▸ **Task statement**
Can you copy out everything from the line containing "This screenshot has width=1600, height=900." down to the line containing "This screenshot has height=915, width=960.", both of those included, exactly as they appear in the records below?

** begin Record extracts **

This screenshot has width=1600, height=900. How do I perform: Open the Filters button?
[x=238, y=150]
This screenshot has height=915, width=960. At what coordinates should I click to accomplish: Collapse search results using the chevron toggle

** end Record extracts **
** begin Record extracts **

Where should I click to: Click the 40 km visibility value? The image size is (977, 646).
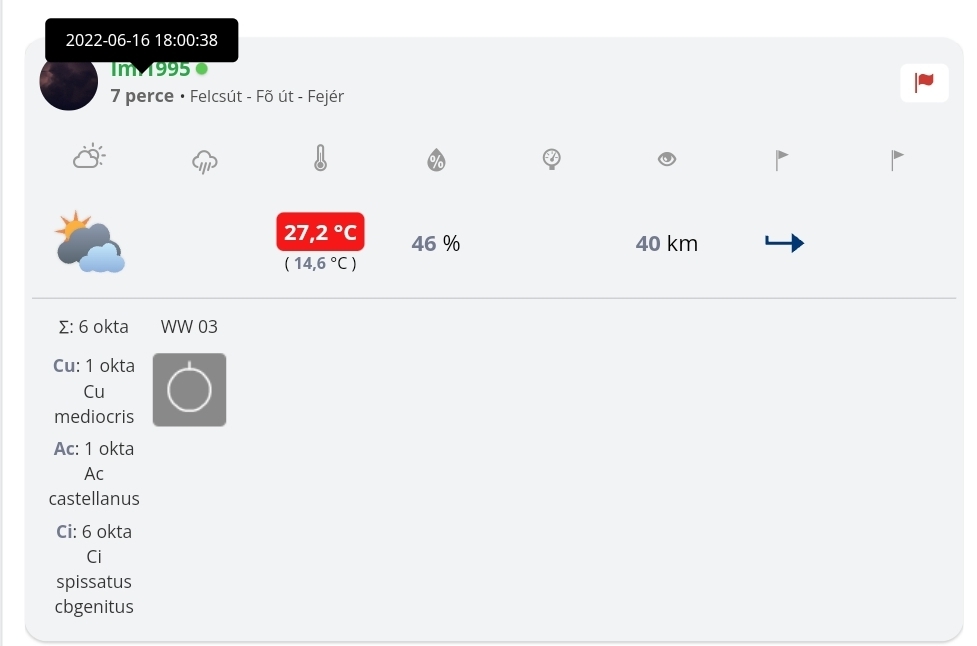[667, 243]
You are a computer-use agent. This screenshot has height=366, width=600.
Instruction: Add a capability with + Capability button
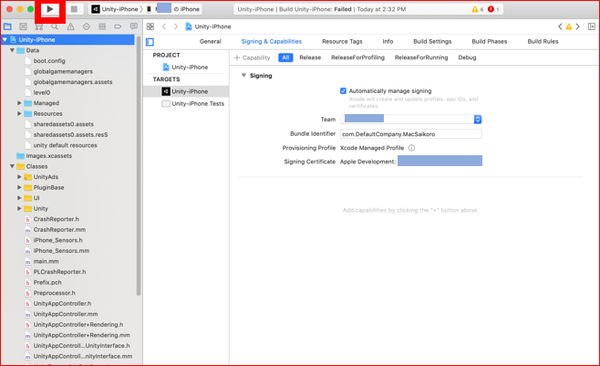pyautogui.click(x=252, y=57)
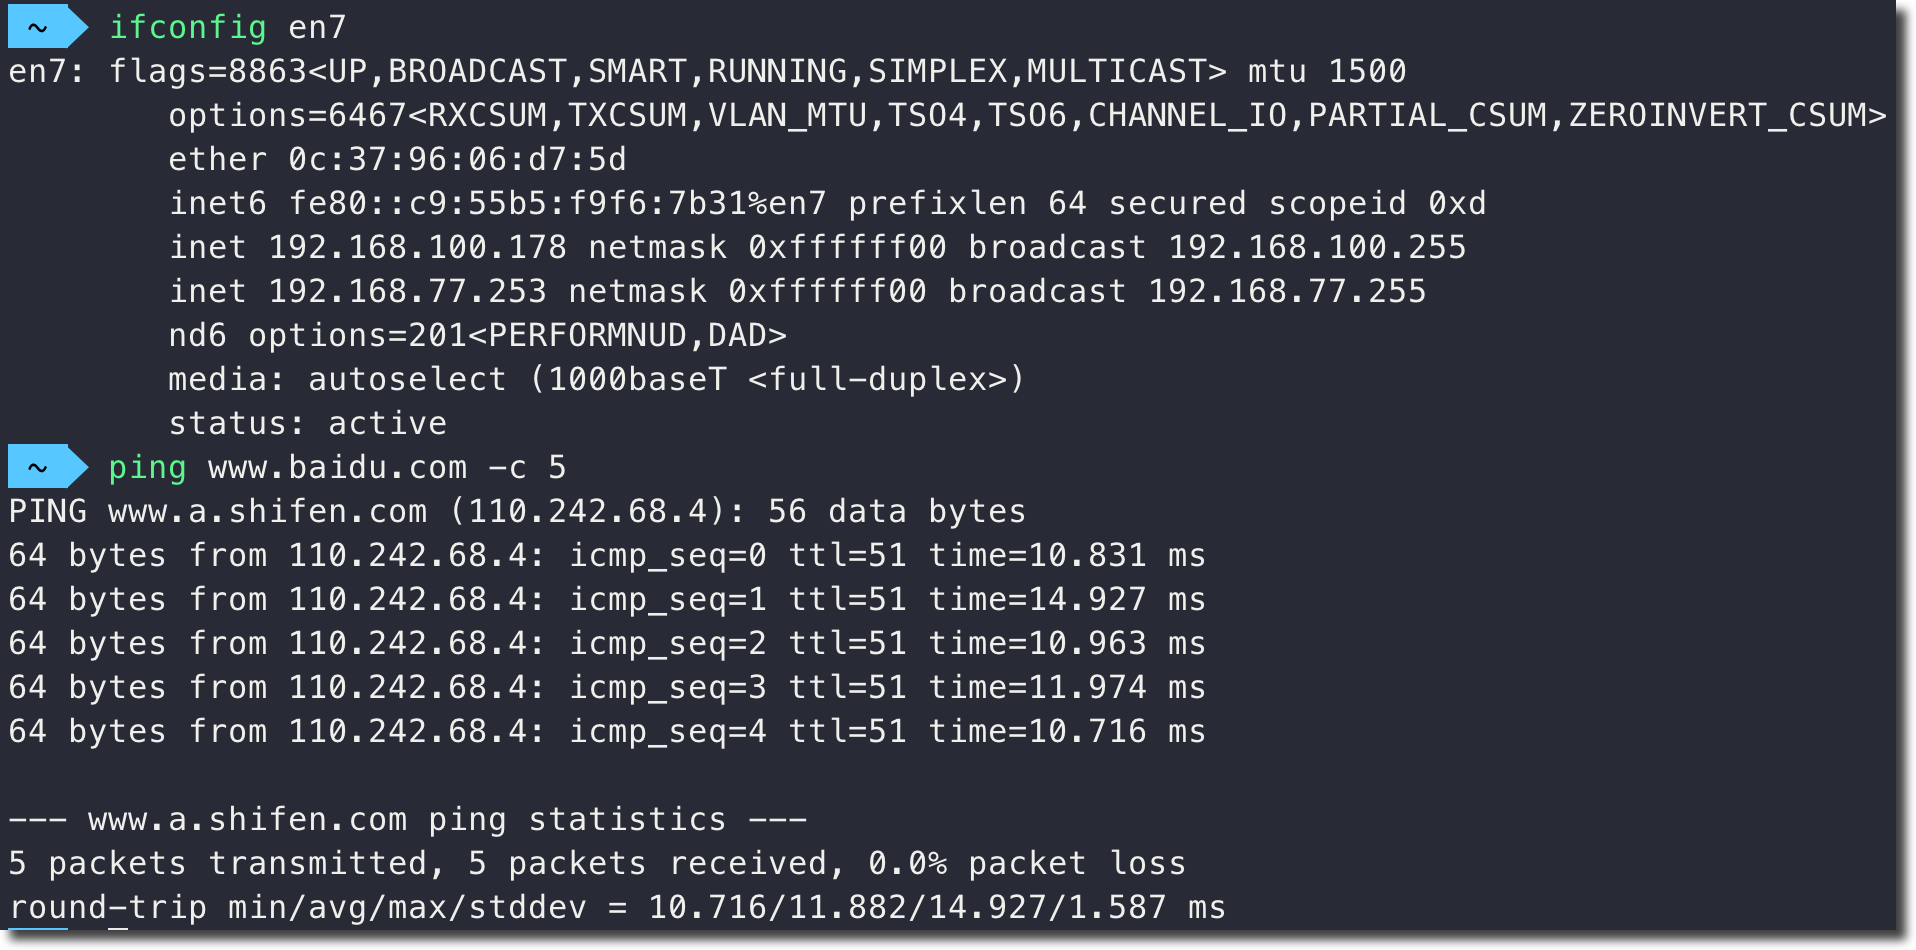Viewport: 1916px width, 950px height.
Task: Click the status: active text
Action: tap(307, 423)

** end Record extracts **

▸ **Exercise response**
This screenshot has width=1600, height=900. How do I perform: Open the Filters button?
[x=238, y=150]
This screenshot has height=915, width=960. At what coordinates should I click to accomplish: Collapse search results using the chevron toggle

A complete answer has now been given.